Over time, you’ll find that the distance is the only way for you to heal and rediscover who you are without their influence.

Unblock Them, Show Them Your Happiness, Then Block Them Again

This step isn’t for everyone, but for some, it can feel like the ultimate closure. Once you’ve healed and feel completely detached from the narcissist emotionally, consider briefly unblocking them. If you’ve already gone no contact and blocked them, of course.

Let them see the new, happy version of you through a glowing profile picture or a post about your accomplishments.

Narcissists hate losing control, and seeing you thrive without them is their worst nightmare. Yeah, they may have a new supply…but trust me, they’ll still feel miserable, furious and frustrated.

Remember, if there’s something they can’t stand, it’s losing control over their victims, even if they have 100 other supplies worshiping them (aka giving them the fuel, the attention and the validation they crave so much).

After this brief moment you have unblocked them to let them see the new you, block them again. They’ve received the message, and trust me, they didn’t feel good.

One important thing to mention here: What I usually tell my clients is to make sure they’re doing this from a place of strength, not hate. You’re not doing this for revenge but to show yourself and them that you’re truly free.

Then, close the door for good and continue focusing on your amazing, narcissist-free life.

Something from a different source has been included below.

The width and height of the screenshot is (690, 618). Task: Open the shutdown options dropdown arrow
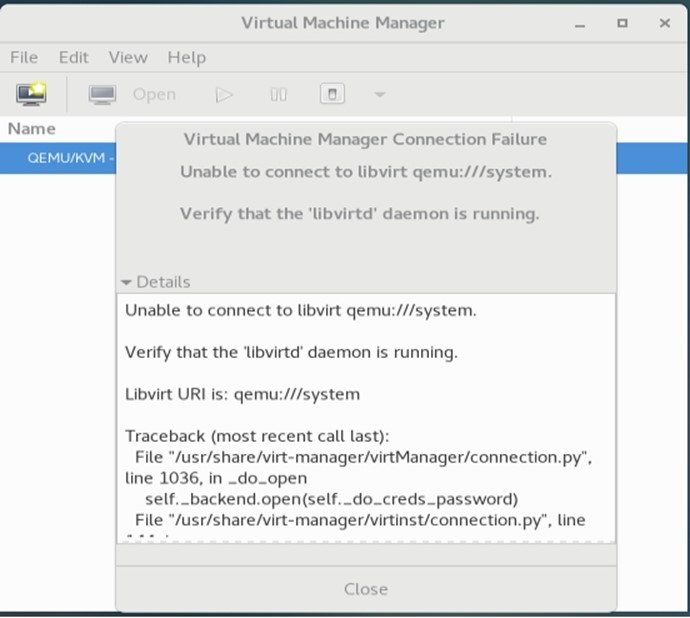point(379,95)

Walk Away and Never Look Back

Walking away and never looking back is the most important step of the process. It’s what I consider the ultimate act of self-empowerment when dealing with a narcissistic partner.

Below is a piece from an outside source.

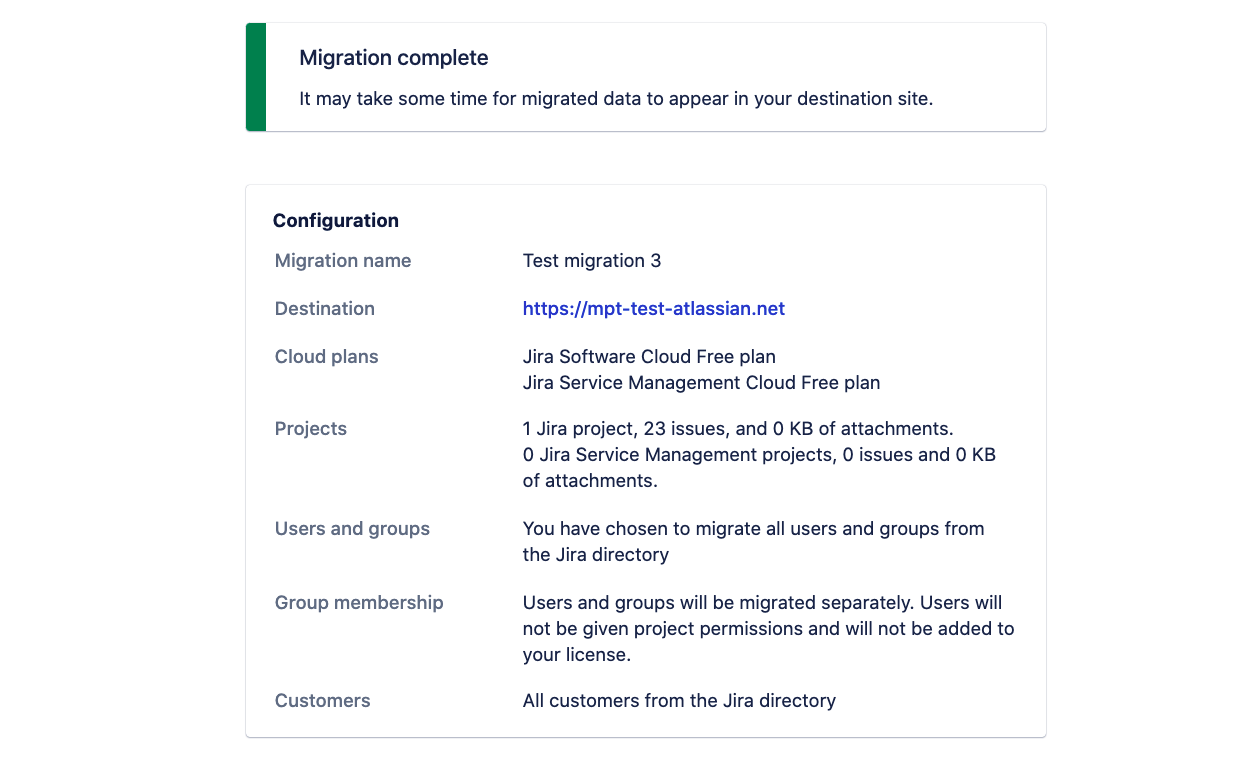This screenshot has height=769, width=1254.
Task: Click the Jira Software Cloud Free plan text
Action: coord(648,356)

This goes beyond simply going no contact; it’s a complete emotional and mental detachment from their influence. What I always tell my clients is that this step requires you to fully accept that the narcissist was never who they made you believe they were.

That they’ll never change. And that holding onto hope only keeps you “addicted” to their toxicity.

When you walk away for good, you’re making a statement, to yourself and to them, that your happiness comes first.

Focus on building a life so fulfilling that the thought of returning to their chaos feels impossible. You’re not just leaving the relationship; you’re reclaiming your future and leaving their manipulative games in the past…where they belong.